=== Section Start ===

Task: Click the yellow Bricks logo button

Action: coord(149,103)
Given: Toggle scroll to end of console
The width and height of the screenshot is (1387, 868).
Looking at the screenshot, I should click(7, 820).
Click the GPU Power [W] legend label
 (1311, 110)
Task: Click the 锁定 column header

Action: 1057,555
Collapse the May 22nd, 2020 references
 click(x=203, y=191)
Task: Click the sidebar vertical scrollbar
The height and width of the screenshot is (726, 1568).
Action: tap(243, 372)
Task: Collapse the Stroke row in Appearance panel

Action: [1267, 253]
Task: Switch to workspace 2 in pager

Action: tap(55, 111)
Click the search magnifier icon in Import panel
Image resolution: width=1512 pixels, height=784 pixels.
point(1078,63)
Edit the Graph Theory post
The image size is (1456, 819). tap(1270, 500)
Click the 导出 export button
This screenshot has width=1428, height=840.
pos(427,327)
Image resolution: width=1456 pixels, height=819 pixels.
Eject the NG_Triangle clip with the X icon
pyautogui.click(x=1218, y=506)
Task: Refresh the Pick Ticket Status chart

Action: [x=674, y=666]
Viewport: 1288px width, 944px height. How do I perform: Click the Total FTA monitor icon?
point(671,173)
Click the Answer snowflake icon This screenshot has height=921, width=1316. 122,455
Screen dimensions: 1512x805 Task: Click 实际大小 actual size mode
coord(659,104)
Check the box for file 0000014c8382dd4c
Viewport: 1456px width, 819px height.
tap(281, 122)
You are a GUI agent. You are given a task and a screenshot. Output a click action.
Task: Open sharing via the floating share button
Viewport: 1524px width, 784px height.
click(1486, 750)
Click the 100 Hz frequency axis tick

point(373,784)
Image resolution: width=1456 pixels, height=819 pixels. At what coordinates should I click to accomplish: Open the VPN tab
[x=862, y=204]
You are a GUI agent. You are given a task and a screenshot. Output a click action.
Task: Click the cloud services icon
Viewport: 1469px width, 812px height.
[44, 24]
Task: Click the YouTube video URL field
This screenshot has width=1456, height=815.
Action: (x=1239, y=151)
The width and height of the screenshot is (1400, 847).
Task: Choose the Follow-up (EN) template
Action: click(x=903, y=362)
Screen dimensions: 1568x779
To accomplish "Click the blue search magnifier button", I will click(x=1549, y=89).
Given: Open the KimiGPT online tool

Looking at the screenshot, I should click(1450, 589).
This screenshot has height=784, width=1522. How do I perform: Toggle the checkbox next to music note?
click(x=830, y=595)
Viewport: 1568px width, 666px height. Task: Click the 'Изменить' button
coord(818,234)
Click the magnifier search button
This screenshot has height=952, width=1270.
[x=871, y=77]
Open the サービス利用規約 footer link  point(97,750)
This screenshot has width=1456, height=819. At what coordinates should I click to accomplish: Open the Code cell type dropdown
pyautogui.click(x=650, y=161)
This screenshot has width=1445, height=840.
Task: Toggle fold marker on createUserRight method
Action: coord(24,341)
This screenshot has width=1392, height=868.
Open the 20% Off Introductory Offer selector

=== Section End ===

Repeat the whole listing exactly, keeping every line intact.

» **Output of the task**
Task: Click the yellow Bricks logo button

Action: coord(149,103)
Given: Toggle scroll to end of console
The width and height of the screenshot is (1387, 868).
Looking at the screenshot, I should click(7, 820).
Click the GPU Power [W] legend label
 (1311, 110)
Task: Click the 锁定 column header

Action: 1057,555
Collapse the May 22nd, 2020 references
 click(x=203, y=191)
Task: Click the sidebar vertical scrollbar
The height and width of the screenshot is (726, 1568).
Action: tap(243, 372)
Task: Collapse the Stroke row in Appearance panel

Action: [1267, 253]
Task: Switch to workspace 2 in pager

Action: tap(55, 111)
Click the search magnifier icon in Import panel
Image resolution: width=1512 pixels, height=784 pixels.
point(1078,63)
Edit the Graph Theory post
The image size is (1456, 819). tap(1270, 500)
Click the 导出 export button
This screenshot has width=1428, height=840.
pos(427,327)
Image resolution: width=1456 pixels, height=819 pixels.
Eject the NG_Triangle clip with the X icon
pyautogui.click(x=1218, y=506)
Task: Refresh the Pick Ticket Status chart

Action: [x=674, y=666]
Viewport: 1288px width, 944px height. How do I perform: Click the Total FTA monitor icon?
point(671,173)
Click the Answer snowflake icon This screenshot has height=921, width=1316. 122,455
Screen dimensions: 1512x805 Task: Click 实际大小 actual size mode
coord(659,104)
Check the box for file 0000014c8382dd4c
Viewport: 1456px width, 819px height.
tap(281, 122)
You are a GUI agent. You are given a task and a screenshot. Output a click action.
Task: Open sharing via the floating share button
Viewport: 1524px width, 784px height.
click(1486, 750)
Click the 100 Hz frequency axis tick

point(373,784)
Image resolution: width=1456 pixels, height=819 pixels. At what coordinates should I click to accomplish: Open the VPN tab
[x=862, y=204]
You are a GUI agent. You are given a task and a screenshot. Output a click action.
Task: Click the cloud services icon
Viewport: 1469px width, 812px height.
[44, 24]
Task: Click the YouTube video URL field
This screenshot has width=1456, height=815.
Action: (x=1239, y=151)
The width and height of the screenshot is (1400, 847).
Task: Choose the Follow-up (EN) template
Action: click(x=903, y=362)
Screen dimensions: 1568x779
To accomplish "Click the blue search magnifier button", I will click(x=1549, y=89).
Given: Open the KimiGPT online tool

Looking at the screenshot, I should click(1450, 589).
This screenshot has height=784, width=1522. How do I perform: Toggle the checkbox next to music note?
click(x=830, y=595)
Viewport: 1568px width, 666px height. Task: Click the 'Изменить' button
coord(818,234)
Click the magnifier search button
This screenshot has height=952, width=1270.
[x=871, y=77]
Open the サービス利用規約 footer link  point(97,750)
This screenshot has width=1456, height=819. At what coordinates should I click to accomplish: Open the Code cell type dropdown
pyautogui.click(x=650, y=161)
This screenshot has width=1445, height=840.
Task: Toggle fold marker on createUserRight method
Action: coord(24,341)
This screenshot has width=1392, height=868.
Open the 20% Off Introductory Offer selector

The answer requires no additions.